A Burnham-On-Sea war veteran has taken part in a ceremony to remember a WWI heroine this week.

Burnham’s Neville Jones laid flowers in memory of Edith Cavell, who helped hundreds of allied troops escape from behind enemy lines before she was executed for treason by the Germans 100 years ago.

Edith was indiscriminate about treating both German and Allied soldiers during her work as a nurse on the front line.

Neville – who met her father during his work many years ago – told Burnham-On-Sea.com: “As soon as I heard about this week’s special ceremony in London, I was keen to go along and lay my humble flowers alongside others to remember such a special person.”

“There is no doubt that she helped many hundreds of people escape form behind enemy lines and also filtered back useful information to help our side at the same time.”

Neville added: “I was warmly welcomed by her family at the ceremony and was even invited along to their reception afterwards where I recounted how I’d met Edith’s father many years ago.”

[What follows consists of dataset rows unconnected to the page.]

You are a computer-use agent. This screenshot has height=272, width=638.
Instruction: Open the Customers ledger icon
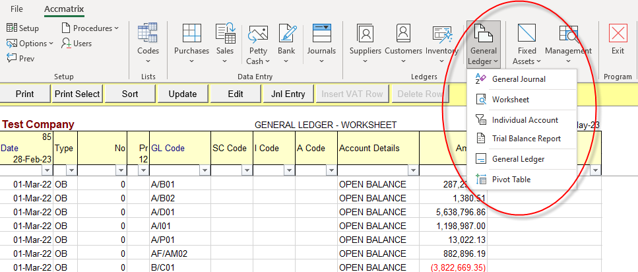(x=403, y=40)
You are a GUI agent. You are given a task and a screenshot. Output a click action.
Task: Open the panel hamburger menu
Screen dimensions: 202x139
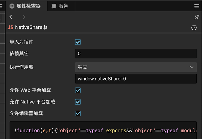[196, 6]
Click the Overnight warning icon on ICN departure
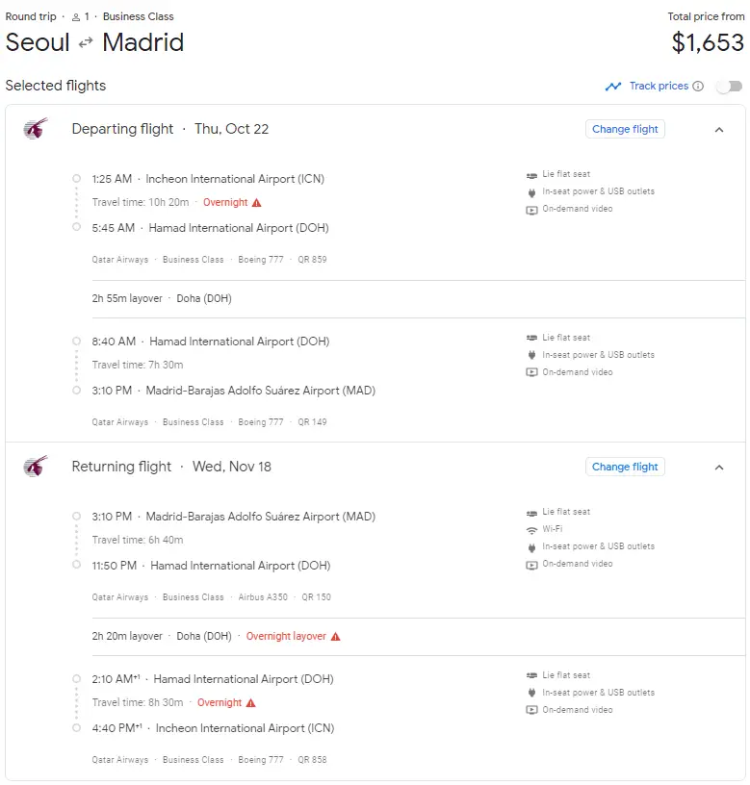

Edith is one of only three women to have a statute in London, with hers located outside St Martin in the Fields – and wreaths were laid there in her honour.

Her execution provoked outrage in Britain, and she became known as ‘our Joan of Arc’. Writing at the time, Arthur Conan Doyle, author of Sherlock Holmes, said: “Everybody must feel disgusted at the barbarous actions of the German soldiery in murdering this great and glorious specimen of womanhood.”